=== AIM OF THE EXERCISE ===
Take from the records below each line that holds "button".

=== RECORDS FOR PROCESSING ===
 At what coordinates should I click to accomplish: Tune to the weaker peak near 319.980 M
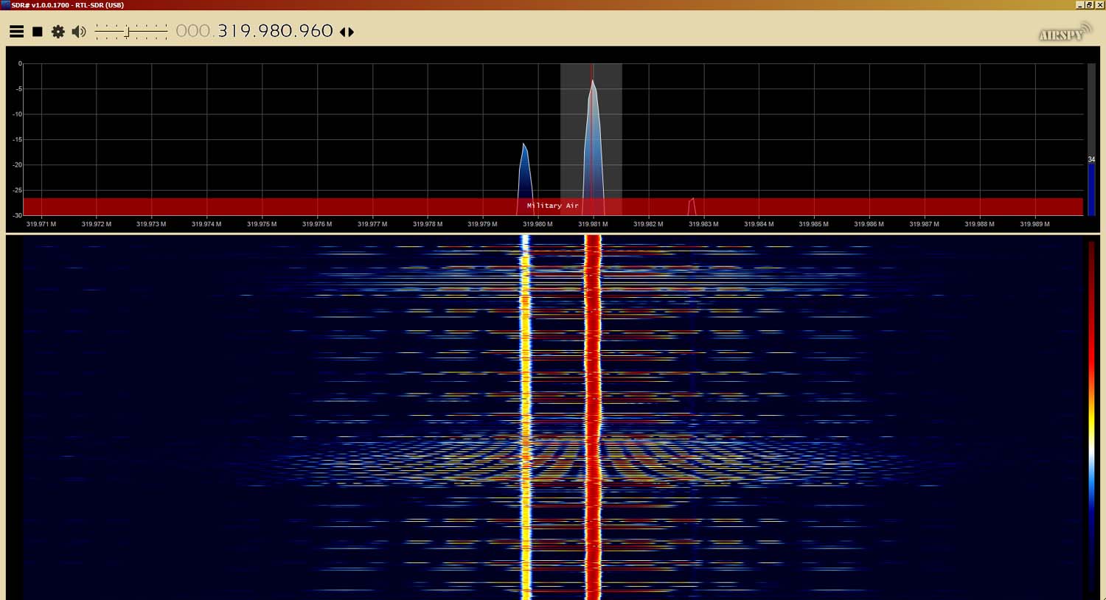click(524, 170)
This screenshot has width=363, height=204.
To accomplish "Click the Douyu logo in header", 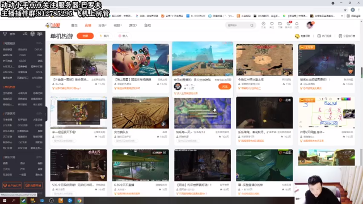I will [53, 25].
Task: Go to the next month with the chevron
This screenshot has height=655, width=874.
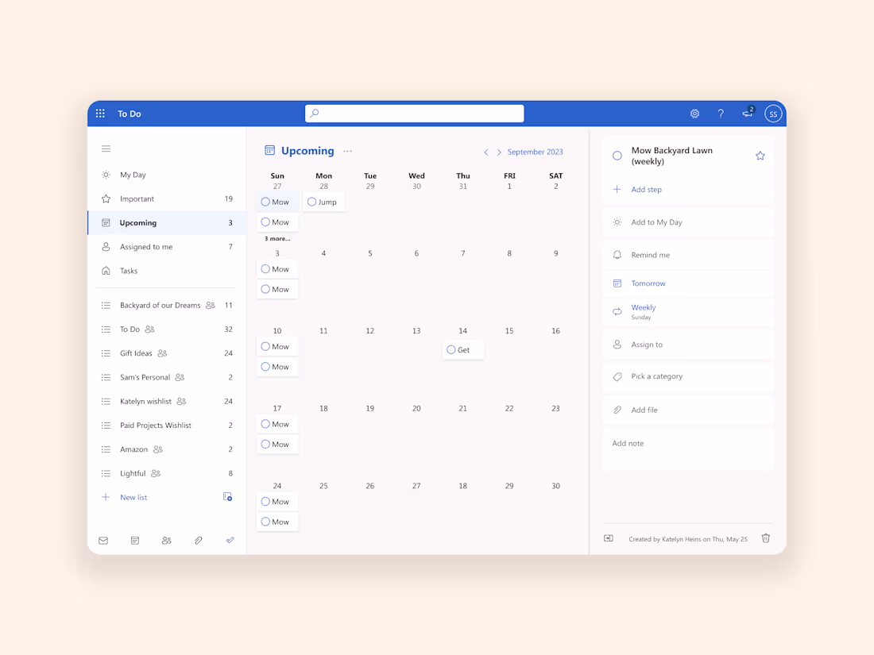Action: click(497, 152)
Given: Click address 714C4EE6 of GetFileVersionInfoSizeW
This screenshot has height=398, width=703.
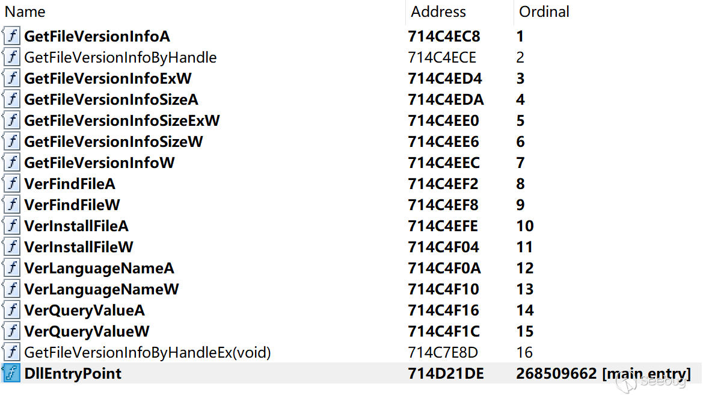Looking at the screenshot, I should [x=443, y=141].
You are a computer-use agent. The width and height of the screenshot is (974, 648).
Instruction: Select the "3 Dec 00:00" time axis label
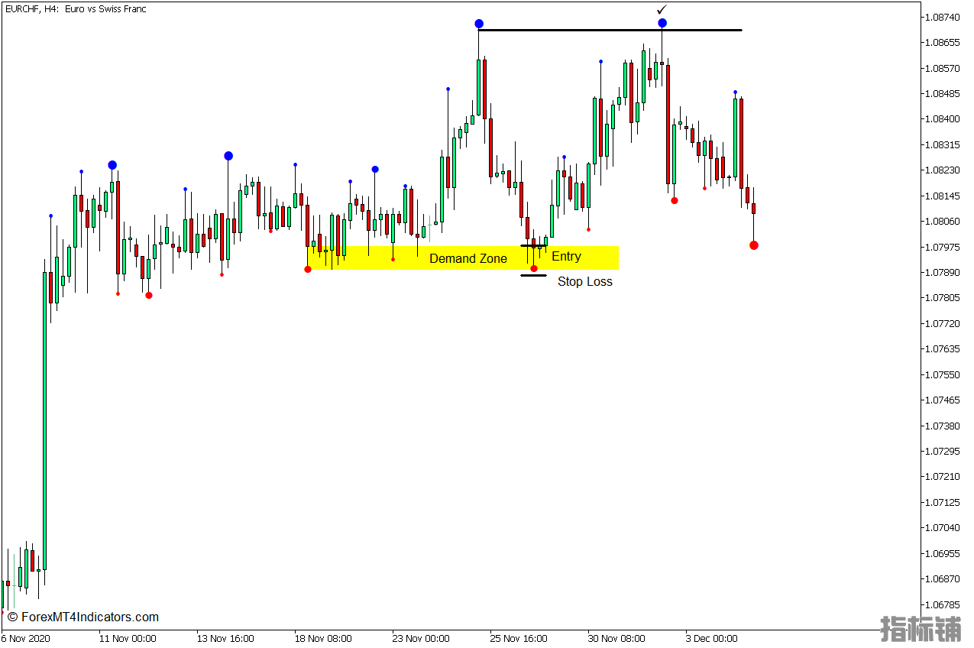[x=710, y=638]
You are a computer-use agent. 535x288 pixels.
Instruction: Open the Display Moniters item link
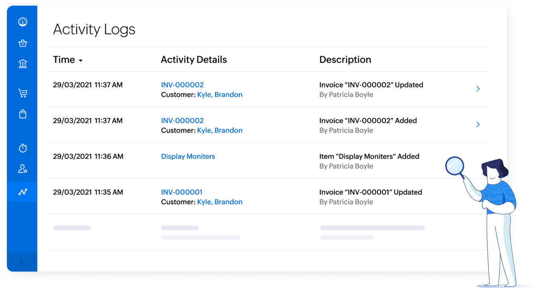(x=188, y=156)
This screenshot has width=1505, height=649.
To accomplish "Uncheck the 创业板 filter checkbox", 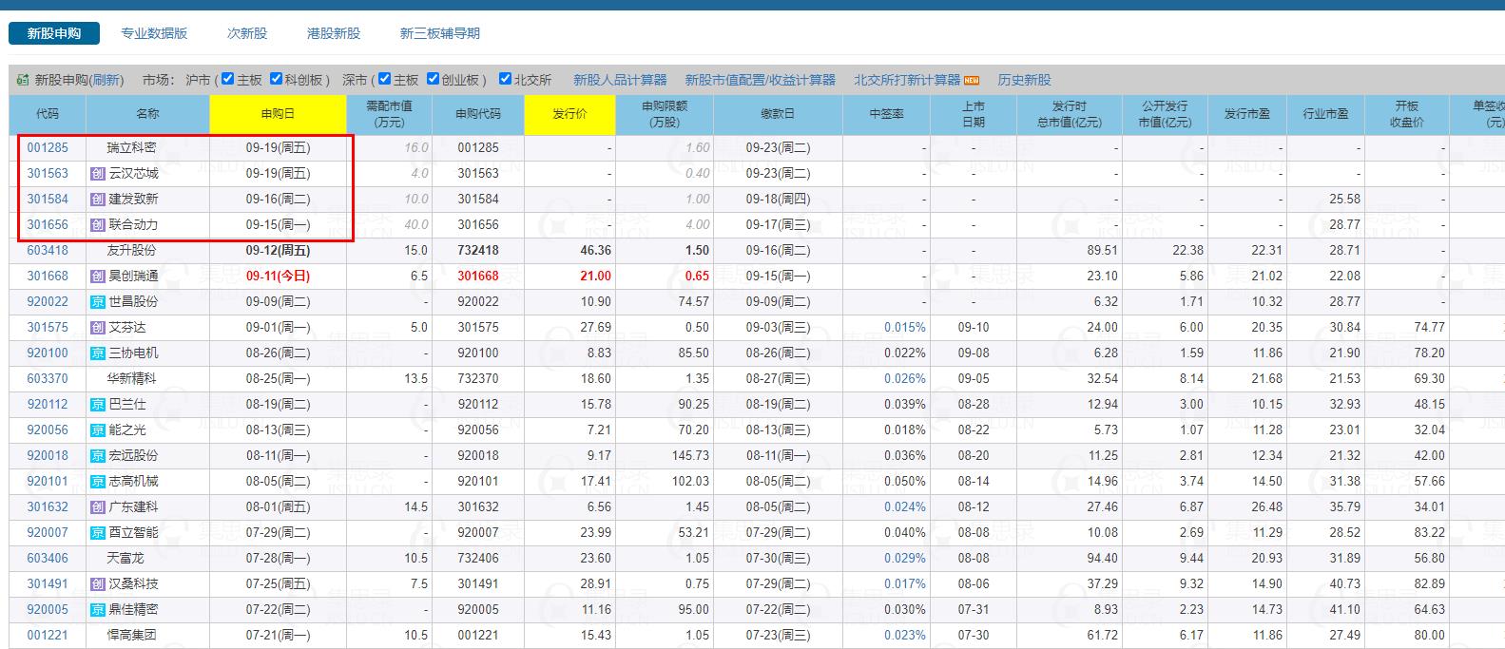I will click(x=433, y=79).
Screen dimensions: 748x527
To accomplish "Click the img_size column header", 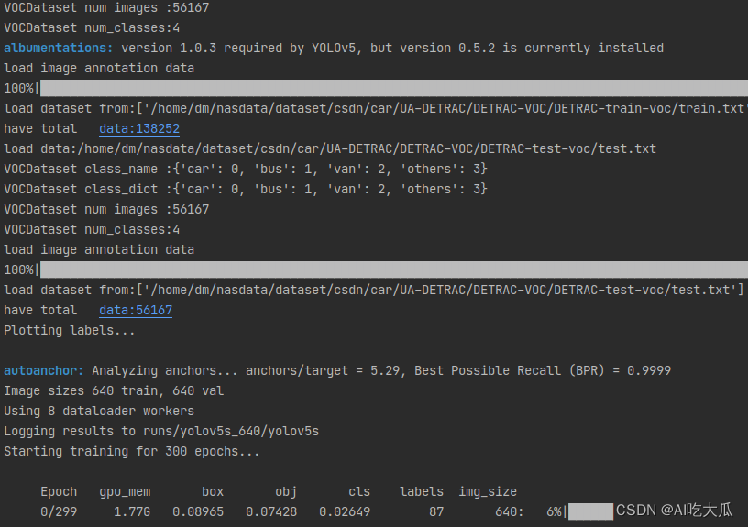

---

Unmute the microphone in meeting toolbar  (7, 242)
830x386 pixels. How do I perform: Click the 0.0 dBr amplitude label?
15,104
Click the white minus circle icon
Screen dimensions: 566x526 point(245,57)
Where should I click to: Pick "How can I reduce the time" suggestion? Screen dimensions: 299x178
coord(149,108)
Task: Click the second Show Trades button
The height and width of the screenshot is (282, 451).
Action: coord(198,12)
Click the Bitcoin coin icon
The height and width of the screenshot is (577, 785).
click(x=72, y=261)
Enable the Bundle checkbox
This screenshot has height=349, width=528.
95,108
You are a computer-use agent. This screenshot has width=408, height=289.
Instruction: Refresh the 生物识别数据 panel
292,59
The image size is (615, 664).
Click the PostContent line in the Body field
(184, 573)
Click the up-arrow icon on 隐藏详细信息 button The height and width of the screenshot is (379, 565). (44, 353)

==

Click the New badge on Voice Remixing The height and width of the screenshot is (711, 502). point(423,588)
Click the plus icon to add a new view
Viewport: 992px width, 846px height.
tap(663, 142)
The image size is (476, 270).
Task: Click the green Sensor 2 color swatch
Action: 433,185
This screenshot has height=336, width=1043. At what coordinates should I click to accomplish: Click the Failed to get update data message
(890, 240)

=== REPLY TO THE EXERCISE ===
Task: Click the second Show Trades button
Click the up-arrow icon on 隐藏详细信息 button The height and width of the screenshot is (379, 565). (44, 353)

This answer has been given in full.